TASK TO COMPLETE. Would you write out the lines from the one containing "Instruction: Select the" to the end of the records below, exactly and in full, please?

Records from a collection.
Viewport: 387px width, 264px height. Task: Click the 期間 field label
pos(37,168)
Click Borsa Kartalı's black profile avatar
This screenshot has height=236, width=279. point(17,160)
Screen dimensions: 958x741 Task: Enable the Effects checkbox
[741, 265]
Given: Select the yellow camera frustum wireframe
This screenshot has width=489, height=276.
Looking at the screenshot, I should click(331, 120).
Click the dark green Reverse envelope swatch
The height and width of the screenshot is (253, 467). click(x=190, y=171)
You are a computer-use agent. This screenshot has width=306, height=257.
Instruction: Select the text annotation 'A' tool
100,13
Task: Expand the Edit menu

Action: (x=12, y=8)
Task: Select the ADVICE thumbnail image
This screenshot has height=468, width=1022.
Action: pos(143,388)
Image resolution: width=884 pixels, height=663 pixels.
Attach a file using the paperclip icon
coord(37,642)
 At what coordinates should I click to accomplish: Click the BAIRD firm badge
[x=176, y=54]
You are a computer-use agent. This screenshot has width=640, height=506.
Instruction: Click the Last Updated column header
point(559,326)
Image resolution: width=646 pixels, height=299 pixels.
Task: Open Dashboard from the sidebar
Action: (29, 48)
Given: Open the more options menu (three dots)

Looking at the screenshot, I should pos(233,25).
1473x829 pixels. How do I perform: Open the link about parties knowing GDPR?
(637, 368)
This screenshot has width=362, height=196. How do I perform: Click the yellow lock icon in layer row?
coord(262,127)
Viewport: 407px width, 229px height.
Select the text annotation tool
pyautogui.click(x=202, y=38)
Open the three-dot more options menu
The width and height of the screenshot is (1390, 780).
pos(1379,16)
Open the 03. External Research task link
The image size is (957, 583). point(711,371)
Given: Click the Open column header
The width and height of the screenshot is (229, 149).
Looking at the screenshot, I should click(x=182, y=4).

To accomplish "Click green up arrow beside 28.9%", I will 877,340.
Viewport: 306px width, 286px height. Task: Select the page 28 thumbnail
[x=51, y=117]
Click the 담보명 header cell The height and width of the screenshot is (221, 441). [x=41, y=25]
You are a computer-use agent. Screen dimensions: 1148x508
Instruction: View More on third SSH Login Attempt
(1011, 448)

SOLUTION TO THIS TASK.
Instruction: Select the text annotation 'A' tool
100,13
Task: Expand the Edit menu

Action: (x=12, y=8)
Task: Select the ADVICE thumbnail image
This screenshot has height=468, width=1022.
Action: pos(143,388)
Image resolution: width=884 pixels, height=663 pixels.
Attach a file using the paperclip icon
coord(37,642)
 At what coordinates should I click to accomplish: Click the BAIRD firm badge
[x=176, y=54]
You are a computer-use agent. This screenshot has width=640, height=506.
Instruction: Click the Last Updated column header
point(559,326)
Image resolution: width=646 pixels, height=299 pixels.
Task: Open Dashboard from the sidebar
Action: (29, 48)
Given: Open the more options menu (three dots)

Looking at the screenshot, I should pos(233,25).
1473x829 pixels. How do I perform: Open the link about parties knowing GDPR?
(637, 368)
This screenshot has width=362, height=196. How do I perform: Click the yellow lock icon in layer row?
coord(262,127)
Viewport: 407px width, 229px height.
Select the text annotation tool
pyautogui.click(x=202, y=38)
Open the three-dot more options menu
The width and height of the screenshot is (1390, 780).
pos(1379,16)
Open the 03. External Research task link
The image size is (957, 583). point(711,371)
Given: Click the Open column header
The width and height of the screenshot is (229, 149).
Looking at the screenshot, I should click(x=182, y=4).

To accomplish "Click green up arrow beside 28.9%", I will 877,340.
Viewport: 306px width, 286px height. Task: Select the page 28 thumbnail
[x=51, y=117]
Click the 담보명 header cell The height and width of the screenshot is (221, 441). [x=41, y=25]
You are a computer-use agent. Screen dimensions: 1148x508
Instruction: View More on third SSH Login Attempt
(1011, 448)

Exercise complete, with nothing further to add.